Zapowiadanego na jutro wyroku w sprawie legalności kar nakładanych na Polskę przez unijny Trybunał Sprawiedliwości nie będzie. Sprawa zniknęła właśnie z wokandy Trybunału Konstytucyjnego - informuje dziennikarz RMF FM.

Za tą decyzją stoi powiązanie z wydarzeniami politycznymi - podkreśla nasz dziennikarz.

Od kilku tygodni rządzący zabiegają o dostęp do środków Krajowego Planu Odbudowy, a jedną z największych przeszkód jest niezawieszenie wciąż przepisów tzw. ustawy kagańcowej. To w tej sprawie TSUE nałożył na Polskę karę miliona euro dziennie i właśnie tę karę chciałby uznać za niezgodną z prawem Zbigniew Ziobro. 
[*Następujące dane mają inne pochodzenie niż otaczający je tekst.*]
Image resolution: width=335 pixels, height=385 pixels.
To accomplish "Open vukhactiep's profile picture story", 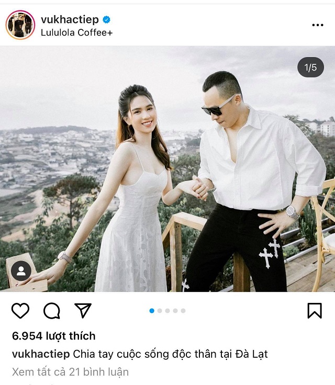I will [20, 25].
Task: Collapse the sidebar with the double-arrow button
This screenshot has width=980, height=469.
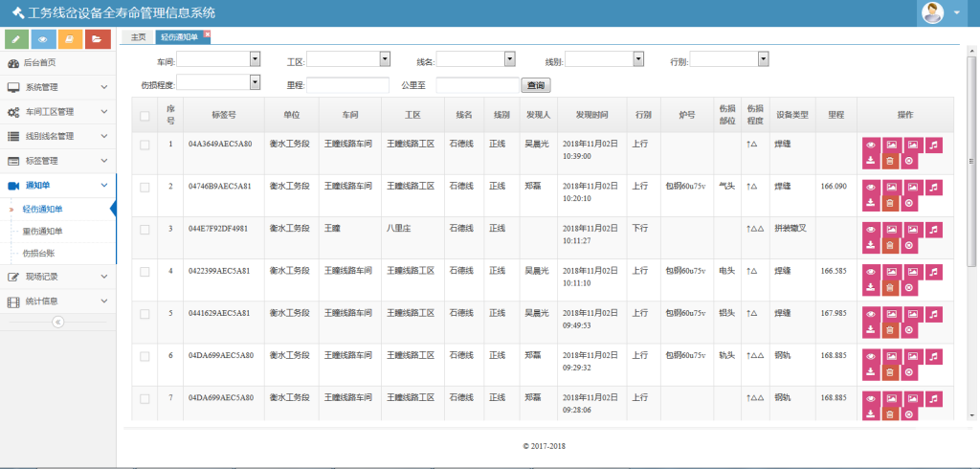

Jego wniosek w tej sprawie trafił do Trybunału Konstytucyjnego prawie rok temu i od tego czasu kolejne terminy rozpraw są używane jako środek nacisku rządzących w sporze z Unią. 

Jutrzejszej rozprawy właśnie dlatego nie będzie, bo akurat teraz rządzący chcą ten spór zażegnać. Mocno zabiega o to minister Szymon Szynkowski vel Sęk, jasno mówią o tym premier Mateusz Morawiecki i prezes PiS Jarosław Kaczyński. 

Wyrok po myśli Ziobry byłby im teraz nie na rękę, stąd odroczenie do stycznia, kiedy sprawa przyszłości polskiego KPO będzie już pewnie wyjaśniona.